### [PASSAGE GIVEN]
After every major, systemic war, there is the hope that
this will be the war to end all wars. The idea driving it is simple. Wars are
usually won by grand coalitions. The idea is that the coalition that won the
war by working together will continue to work together to make the peace.
Indeed, the idea is that the defeated will join the coalition and work with
them to ensure the peace. This was the dream behind the Congress of Vienna, the
League of Nations, the United Nations and, after the Cold War, NATO. The idea
was that there would be no major issues that couldn't be handled by the
victors, now joined with the defeated. That was the idea that drove George H.
W. Bush as the Cold War was coming to its end.
Those with the dream are always disappointed. The
victorious coalition breaks apart. The defeated refuse to play the role
assigned to them. New powers emerge that were not part of the coalition. Anyone
may have ideals and visions. The reality of the world order is that there are
profound divergences of interest in a world where distrust is a natural and
reasonable response to reality. In the end, ideals and visions vanish in a new round
of geopolitical conflict.

### [DATASET RECORDS]
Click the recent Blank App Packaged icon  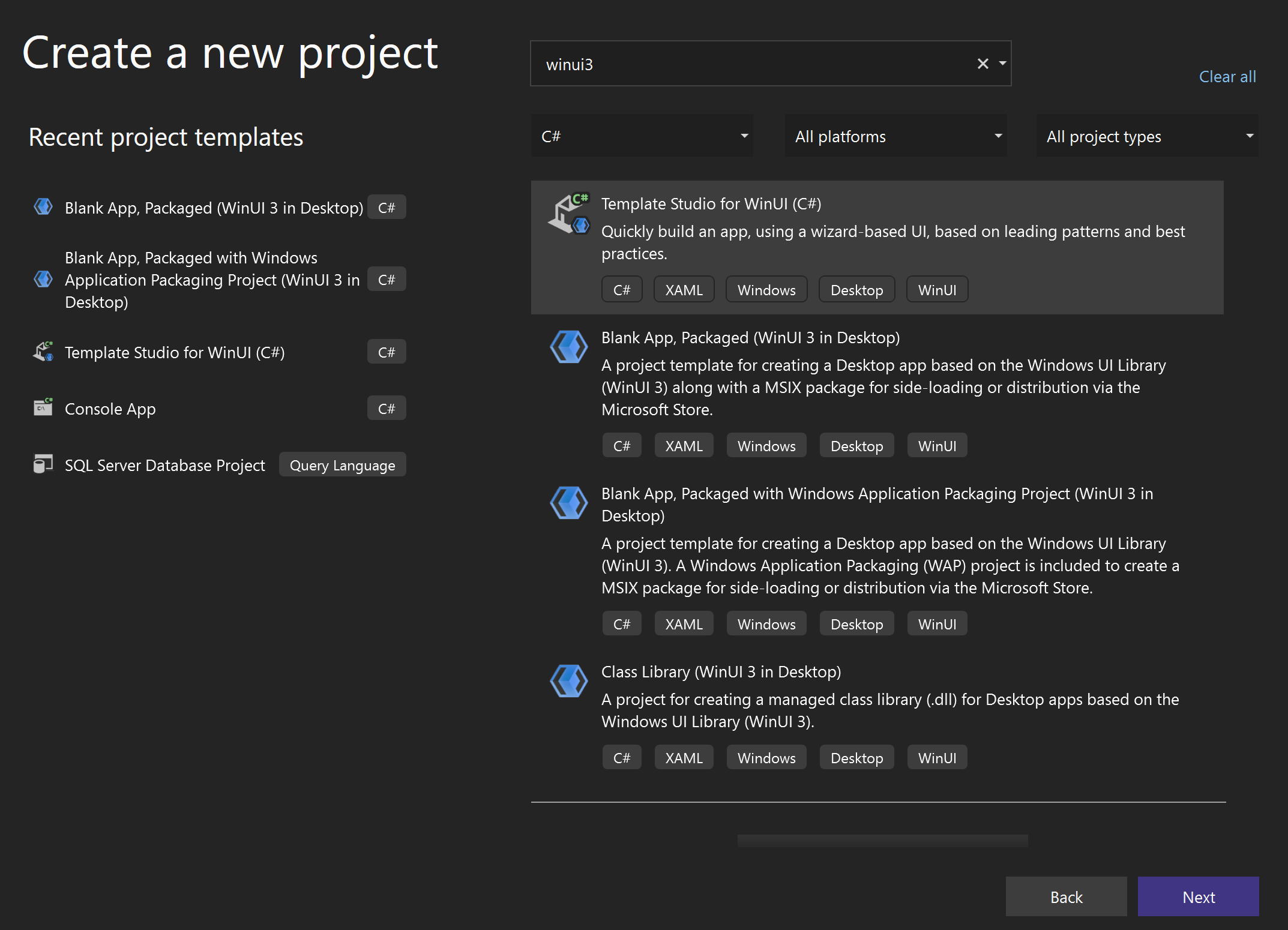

---

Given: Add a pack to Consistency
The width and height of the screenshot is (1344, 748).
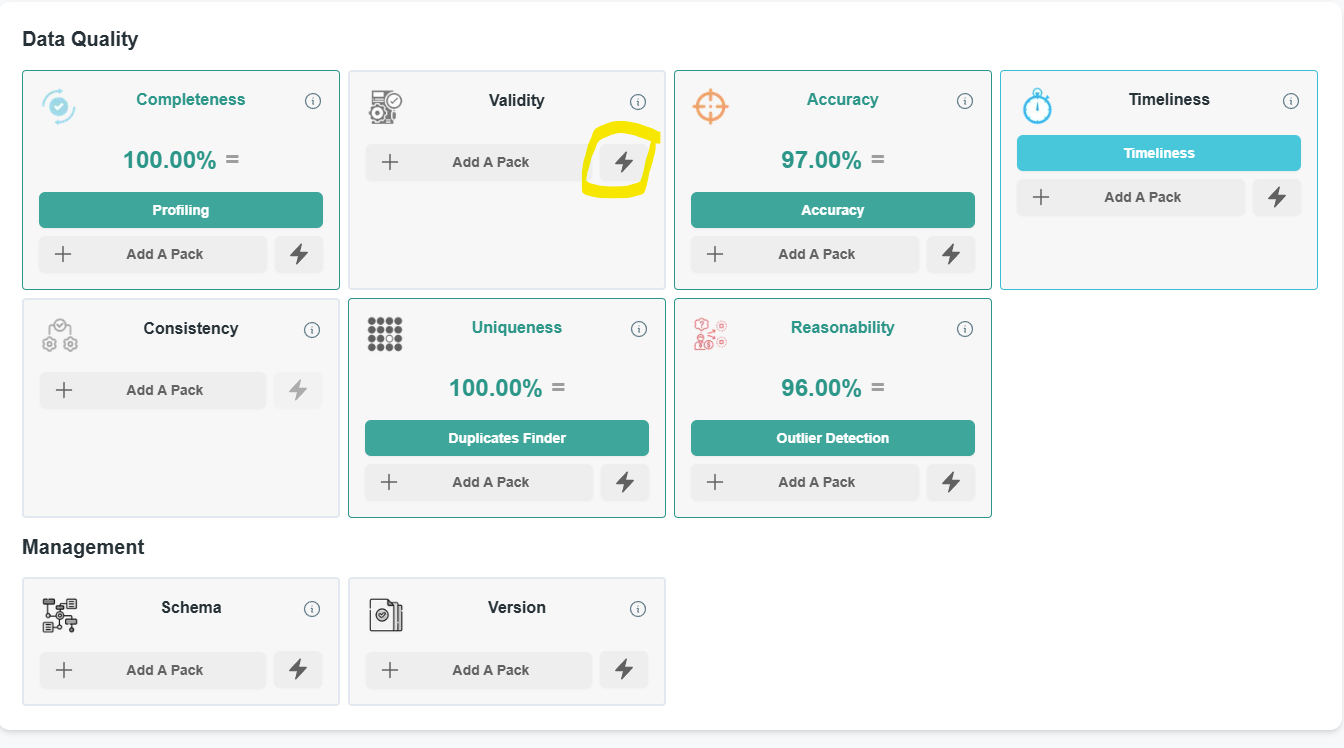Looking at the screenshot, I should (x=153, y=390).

### [WHAT TO WORK ON]
Translate this sentence from the passage on postwar coalitions into Spanish: "Wars are usually won by grand coalitions." None of the data is needed here.

### [ANSWER TO THE EXERCISE]
Las guerras suelen ganarlas las grandes coaliciones.